**Work to be completed:**
Count the lines in the records that contain the string "scale", and reply with only that number.

**Input data:**
---+---

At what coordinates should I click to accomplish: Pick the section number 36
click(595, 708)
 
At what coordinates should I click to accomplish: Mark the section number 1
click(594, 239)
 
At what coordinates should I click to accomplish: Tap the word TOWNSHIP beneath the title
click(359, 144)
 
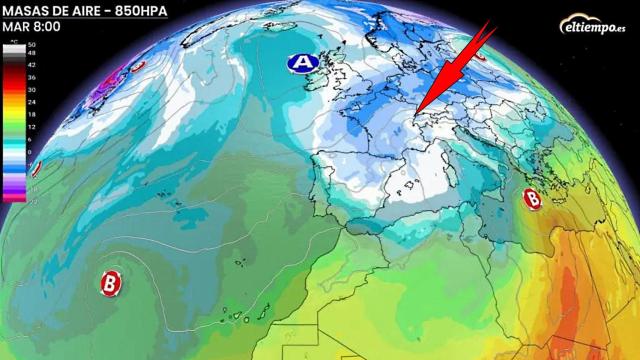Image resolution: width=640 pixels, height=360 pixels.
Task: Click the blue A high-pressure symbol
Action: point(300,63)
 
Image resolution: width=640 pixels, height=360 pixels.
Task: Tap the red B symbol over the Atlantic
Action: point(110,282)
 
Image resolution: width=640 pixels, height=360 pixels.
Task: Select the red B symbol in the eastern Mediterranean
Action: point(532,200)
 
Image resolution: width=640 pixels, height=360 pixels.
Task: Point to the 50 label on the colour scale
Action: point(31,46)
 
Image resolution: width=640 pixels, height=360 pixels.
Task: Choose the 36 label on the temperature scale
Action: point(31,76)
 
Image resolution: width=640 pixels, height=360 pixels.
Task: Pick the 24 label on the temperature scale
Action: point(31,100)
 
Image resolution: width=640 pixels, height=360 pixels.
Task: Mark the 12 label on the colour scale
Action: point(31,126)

---+---

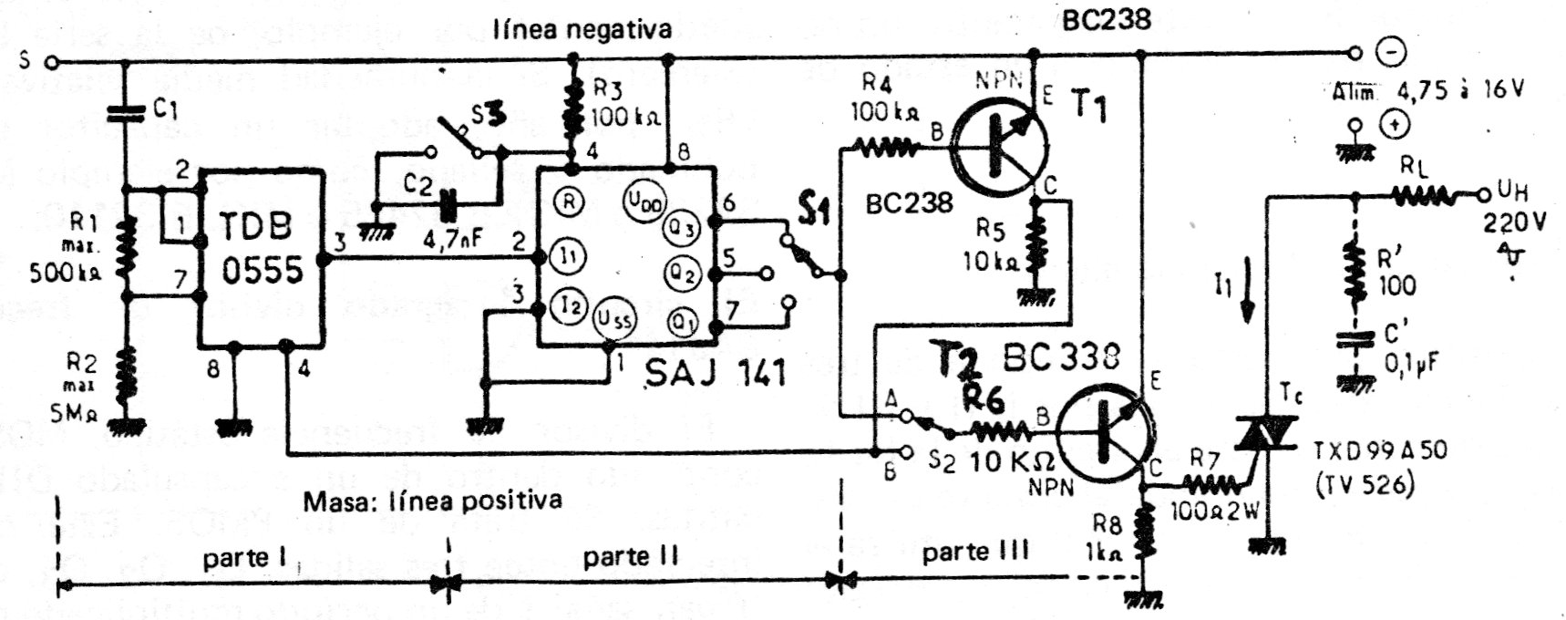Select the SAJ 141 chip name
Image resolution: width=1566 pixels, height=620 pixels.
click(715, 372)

---+---

**Full answer:**
4